Dutch military intelligence officer (1906-1939)

Dirk Klop (17 July 1906 – 9 November 1939) was a Dutch Army intelligence officer who is known for his role in the Venlo incident.

== Venlo incident ==
Klop was born in Nieuw-Helvoet in South Holland, and lived for a time in Canada. In 1939, he was serving as a lieutenant with the Netherlands army general staff at The Hague, under Bert Sas who was the Netherlands military attaché in Berlin. On , posing as a British Army captain under the assumed name "Coppins", he travelled to the café Backus near the town of Venlo, close to the German border. In the Buick car with him and Dutch driver Jan Lemmens were two British agents, Captain Sigismund Payne Best and Major Richard Henry Stevens.

Their objective was a promised meeting with a German general who was a leader of the German resistance to Hitler, following on from three previous meetings with what they believed were more junior officers opposed to Hitler, one of whom was in fact Walter Schellenberg of the Reich Central Security Office.

▸ Assignment A
Reproduce the passage on Dirk Klop word for word, between "Dirk Klop (17" and "Richard Henry Stevens.", inclusive.
▸ Assignment B
Continue the passage on Dirk Klop from the point where it ends.

Stored data entries
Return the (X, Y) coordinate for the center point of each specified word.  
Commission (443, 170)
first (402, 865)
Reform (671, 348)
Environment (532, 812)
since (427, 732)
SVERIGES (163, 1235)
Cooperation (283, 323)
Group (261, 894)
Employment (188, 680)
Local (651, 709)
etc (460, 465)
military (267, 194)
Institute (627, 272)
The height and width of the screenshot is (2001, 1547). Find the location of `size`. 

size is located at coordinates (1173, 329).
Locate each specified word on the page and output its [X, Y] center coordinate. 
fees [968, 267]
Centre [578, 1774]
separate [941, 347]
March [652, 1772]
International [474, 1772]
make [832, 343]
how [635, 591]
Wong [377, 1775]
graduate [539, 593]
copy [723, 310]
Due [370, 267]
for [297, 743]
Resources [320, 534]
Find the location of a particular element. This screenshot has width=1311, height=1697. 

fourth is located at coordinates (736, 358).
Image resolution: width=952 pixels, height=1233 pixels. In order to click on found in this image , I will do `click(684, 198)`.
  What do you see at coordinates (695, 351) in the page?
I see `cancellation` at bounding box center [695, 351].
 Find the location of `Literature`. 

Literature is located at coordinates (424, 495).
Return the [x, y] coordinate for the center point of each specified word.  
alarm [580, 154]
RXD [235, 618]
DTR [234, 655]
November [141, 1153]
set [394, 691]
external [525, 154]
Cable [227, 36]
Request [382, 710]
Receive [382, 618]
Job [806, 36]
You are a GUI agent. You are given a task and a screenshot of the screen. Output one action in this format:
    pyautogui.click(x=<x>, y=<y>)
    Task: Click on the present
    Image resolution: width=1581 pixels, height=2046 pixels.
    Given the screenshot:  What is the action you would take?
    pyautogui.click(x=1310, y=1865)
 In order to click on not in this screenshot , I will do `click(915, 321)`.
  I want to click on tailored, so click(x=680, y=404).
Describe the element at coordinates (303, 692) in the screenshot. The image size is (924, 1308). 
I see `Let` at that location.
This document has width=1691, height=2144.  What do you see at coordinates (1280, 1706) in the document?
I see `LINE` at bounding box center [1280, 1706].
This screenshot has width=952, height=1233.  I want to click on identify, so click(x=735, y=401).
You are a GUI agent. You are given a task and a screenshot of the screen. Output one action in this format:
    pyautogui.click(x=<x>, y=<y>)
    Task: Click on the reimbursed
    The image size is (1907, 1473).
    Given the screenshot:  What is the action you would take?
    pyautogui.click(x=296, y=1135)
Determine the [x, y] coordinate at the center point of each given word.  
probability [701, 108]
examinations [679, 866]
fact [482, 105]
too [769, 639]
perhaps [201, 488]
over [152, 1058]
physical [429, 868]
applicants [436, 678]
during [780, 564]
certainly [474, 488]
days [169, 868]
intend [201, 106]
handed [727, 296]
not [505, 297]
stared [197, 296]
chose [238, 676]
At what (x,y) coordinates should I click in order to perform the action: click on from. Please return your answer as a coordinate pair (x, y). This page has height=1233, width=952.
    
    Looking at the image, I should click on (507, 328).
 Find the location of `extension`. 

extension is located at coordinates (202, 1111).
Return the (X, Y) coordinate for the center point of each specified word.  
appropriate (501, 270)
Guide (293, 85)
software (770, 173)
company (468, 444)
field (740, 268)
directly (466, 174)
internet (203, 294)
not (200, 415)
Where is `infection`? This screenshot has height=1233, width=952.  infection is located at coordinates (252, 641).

▸ Task answer A
Dirk Klop (17 July 1906 – 9 November 1939) was a Dutch Army intelligence officer who is known for his role in the Venlo incident.

== Venlo incident ==
Klop was born in Nieuw-Helvoet in South Holland, and lived for a time in Canada. In 1939, he was serving as a lieutenant with the Netherlands army general staff at The Hague, under Bert Sas who was the Netherlands military attaché in Berlin. On , posing as a British Army captain under the assumed name "Coppins", he travelled to the café Backus near the town of Venlo, close to the German border. In the Buick car with him and Dutch driver Jan Lemmens were two British agents, Captain Sigismund Payne Best and Major Richard Henry Stevens.

▸ Task answer B
Immediately upon arrival a convertible car full of German special agents led by Alfred Naujocks of the Sicherheitsdienst drew up in front of their own vehicle, and one of the occupants opened fire. Klop returned fire with a revolver, but was then mortally wounded by a burst of submachine gun fire. Best and Stevens surrendered and they were all taken across the border into Germany where Klop died of his wounds at Protestant Hospital, Düsseldorf.

Adolf Hitler justified his later invasion of the Netherlands partly by citing the complicity of the Dutch with the British Secret Service that was revealed by this incident.